Porque de tal manera amó Dios al mundo, que ha dado a su Hijo unigénito, para que todo aquel que en él cree, no se pierda, mas tenga vida eterna.

The Reina–Valera is a Spanish translation of the Bible originally published in 1602 when Cipriano de Valera revised an earlier translation produced in 1569 by Casiodoro de Reina. This translation was known as the "Biblia del Oso" (in English: Bear Bible)[1] because the illustration on the title page showed a bear trying to reach a container of honeycombs hanging from a tree.[2] Since that date, it has undergone various revisions, notably those of 1862, 1909, 1960, 1977, 1995,[3] and 2011.



Starting point


Casiodoro de Reina, a former Catholic monk of the Order of St. Jerome, and later an independent Lutheran theologian,[4] with the help of several collaborators[5] produced the Biblia del Oso, the first complete Bible printed in Spanish. (Earlier translations, such as the 13th-century Alfonsina Bible [es; pl], translated from Jerome's Vulgate, had been copied by hand.)

It was first published on September 28, 1569, in Basel, Switzerland.[6][7] The translation was based on the Hebrew Masoretic Text (Bomberg's edition of 1525) and the Greek Textus Receptus (Stephanus' edition of 1550). As secondary sources, de Reina used the Ferrara Bible for the Old Testament and the Latin Edition of Santes Pagnino throughout. For the New Testament, he was greatly aided by the translations of Francisco de Enzinas and Juan Pérez de Pineda [es]. The 1569 version included the deuterocanonical books within the Old Testament and the 1602 version included the deuterocanonical books sandwiched between the Old and New Testaments.
——————————
**Directions**
1. In the passage on the Reina–Valera, why was the 1569 translation called the "Biblia del Oso"?
2. Carry on the passage on the Reina–Valera, starting right after its final sentence.
——————————
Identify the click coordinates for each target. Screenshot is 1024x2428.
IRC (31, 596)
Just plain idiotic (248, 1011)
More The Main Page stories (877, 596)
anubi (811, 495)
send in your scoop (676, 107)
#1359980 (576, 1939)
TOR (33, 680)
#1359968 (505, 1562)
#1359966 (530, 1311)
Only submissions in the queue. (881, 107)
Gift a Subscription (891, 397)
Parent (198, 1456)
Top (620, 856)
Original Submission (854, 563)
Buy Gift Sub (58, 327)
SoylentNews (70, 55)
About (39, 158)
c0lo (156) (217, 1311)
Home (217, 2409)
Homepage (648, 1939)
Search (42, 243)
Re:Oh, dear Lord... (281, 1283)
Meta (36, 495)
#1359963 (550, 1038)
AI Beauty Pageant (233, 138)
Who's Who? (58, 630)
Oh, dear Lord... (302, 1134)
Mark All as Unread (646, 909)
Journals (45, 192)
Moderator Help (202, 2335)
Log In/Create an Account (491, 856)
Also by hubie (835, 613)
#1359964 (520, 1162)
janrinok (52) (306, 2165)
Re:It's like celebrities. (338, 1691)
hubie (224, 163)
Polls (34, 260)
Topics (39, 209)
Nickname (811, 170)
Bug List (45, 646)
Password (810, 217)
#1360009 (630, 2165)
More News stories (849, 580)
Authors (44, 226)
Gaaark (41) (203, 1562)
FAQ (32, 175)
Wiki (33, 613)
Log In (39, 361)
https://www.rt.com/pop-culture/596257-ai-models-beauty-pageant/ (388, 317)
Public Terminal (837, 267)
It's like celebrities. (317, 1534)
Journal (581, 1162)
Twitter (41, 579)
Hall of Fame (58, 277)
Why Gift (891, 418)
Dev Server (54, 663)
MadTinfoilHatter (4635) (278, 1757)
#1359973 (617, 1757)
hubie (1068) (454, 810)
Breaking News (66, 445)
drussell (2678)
——————————
**Outputs for the tasks**
1. Its title page showed a bear trying to reach a container of honeycombs hanging from a tree.

2.
Edition by Cipriano de Valera


In 1602 Cipriano de Valera, a student of de Reina, printed in Amsterdam a revision of the Biblia del Oso in which the deuterocanonical books were placed in a section between the Old and New Testaments called the Apocrypha.[8] Among the reasons for the revision was the fact that in the intervening period words had changed their meanings or gone out of use.[9] For a time, it was known simply by de Valera's name.[10]

Further revisions


The British and Foreign Bible Society, the American Bible Society and the United Bible Societies published a total of fifteen revisions between 1808 and 1995[10] of which those of 1909, 1960 and 1995 are the most significant today and remain in print[3] and a further revision appeared in 2011. Modern editions often omit the Apocrypha. The principle behind these revisions has been to remain as close to the original Reina–Valera as possible without causing confusion or misunderstanding.[11] Even the 1995 New Testament is based on the traditional Textus Receptus despite the fact that the United Bible Societies use modern critical Greek texts as the basis for other translations.[12] It retains the traditional form of the name of God, "Jehová" (with the notable exceptions of the Nueva Reina Valera 1990, revision which replaces "Jehová" with "El Eterno" and the Reina Valera Contemporánea, revision of 2011 which replaces "Jehová" with "El Señor").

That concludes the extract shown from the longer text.